[New-Poetry] Eratophobia: fear of poetry (& the end of
Nat'lPoetry Slag ...
Anny Ballardini
anny.ballardini at tin.it
Sat May 5 15:52:47 EDT 2007
could probably
shed some light
on the dark ages of formalist poetry,
when versifiers were
hiding
the catacombs
and writing their poems
on winding sheets
of the dead.
poe revisited
From: JforJames at aol.com
Sent: Saturday, May 05, 2007 8:25 PM
Nat'lPoetry Slag ...
In a message dated 5/5/2007 12:58:54 PM Eastern Daylight Time, Opus40-01 at opus40.org writes:
don't think, for Turco, that it's at all strange for a division, that
being an issue that's so important to him.
Turco talked a bit about the 60s and 70s when he felt like an outsider (as a formalist) in the poetry community. He spoke about how he got into compiling The Book of Forms. He said there wasn't any comparable book available at the time. I'm not sure if he was exagerating on that point. Probably he meant his guidebook was to be morre comprehensive than anything else available at the time. Some of the formally inclined on the list could probably shed some light on the dark ages of formalist poetry, when versifiers were hiding the catacombs and writing their poems on winding sheets of the dead.
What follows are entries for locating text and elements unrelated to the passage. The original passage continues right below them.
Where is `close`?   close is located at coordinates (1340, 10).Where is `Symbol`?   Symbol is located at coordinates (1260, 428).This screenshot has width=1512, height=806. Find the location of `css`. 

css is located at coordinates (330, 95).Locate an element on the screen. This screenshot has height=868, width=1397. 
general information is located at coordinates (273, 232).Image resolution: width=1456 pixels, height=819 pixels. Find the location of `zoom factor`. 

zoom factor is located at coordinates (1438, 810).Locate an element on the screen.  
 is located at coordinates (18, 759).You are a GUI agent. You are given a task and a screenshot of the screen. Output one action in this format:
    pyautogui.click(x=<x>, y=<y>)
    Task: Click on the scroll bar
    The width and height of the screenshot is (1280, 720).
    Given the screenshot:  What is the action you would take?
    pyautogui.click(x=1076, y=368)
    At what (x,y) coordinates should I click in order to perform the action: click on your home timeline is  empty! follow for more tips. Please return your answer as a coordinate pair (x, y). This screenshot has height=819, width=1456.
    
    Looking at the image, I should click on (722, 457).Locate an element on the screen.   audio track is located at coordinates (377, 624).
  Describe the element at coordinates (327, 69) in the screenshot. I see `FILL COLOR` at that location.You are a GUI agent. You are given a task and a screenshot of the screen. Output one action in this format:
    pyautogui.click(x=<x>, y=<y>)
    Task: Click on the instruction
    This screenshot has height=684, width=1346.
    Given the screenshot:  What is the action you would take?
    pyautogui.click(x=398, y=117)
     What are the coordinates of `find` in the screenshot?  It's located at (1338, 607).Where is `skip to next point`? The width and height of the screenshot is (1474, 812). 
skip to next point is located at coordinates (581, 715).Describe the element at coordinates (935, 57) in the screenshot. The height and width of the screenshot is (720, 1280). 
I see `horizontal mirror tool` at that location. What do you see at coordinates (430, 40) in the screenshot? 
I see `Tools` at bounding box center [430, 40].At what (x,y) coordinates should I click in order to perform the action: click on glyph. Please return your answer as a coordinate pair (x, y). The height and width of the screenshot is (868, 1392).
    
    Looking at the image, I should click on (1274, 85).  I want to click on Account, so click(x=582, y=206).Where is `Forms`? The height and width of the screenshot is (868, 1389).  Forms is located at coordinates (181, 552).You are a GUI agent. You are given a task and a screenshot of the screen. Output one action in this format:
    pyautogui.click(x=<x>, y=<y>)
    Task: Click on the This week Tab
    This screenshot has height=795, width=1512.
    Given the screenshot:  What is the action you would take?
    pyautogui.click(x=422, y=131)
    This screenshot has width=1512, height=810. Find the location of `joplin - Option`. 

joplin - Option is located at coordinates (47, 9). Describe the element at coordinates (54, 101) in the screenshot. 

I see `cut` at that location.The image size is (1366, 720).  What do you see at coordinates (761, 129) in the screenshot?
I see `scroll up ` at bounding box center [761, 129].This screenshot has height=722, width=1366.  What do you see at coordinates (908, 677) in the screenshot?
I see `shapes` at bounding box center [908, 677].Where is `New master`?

Someone else might know whether Turco's books contain a mix of free and formal poetry? If they do, then it strikes me as very odd to separate out the two modes in one's corpus. I think if you're going to publish both kinds then you should see them as complementary in some way and not something to quarantined apart. I would think that it'd be desirable that one's readers could encounter a villanelle on page 98 and turn to an unmetered, sans rime narrative on p. 99, and so on through the collection.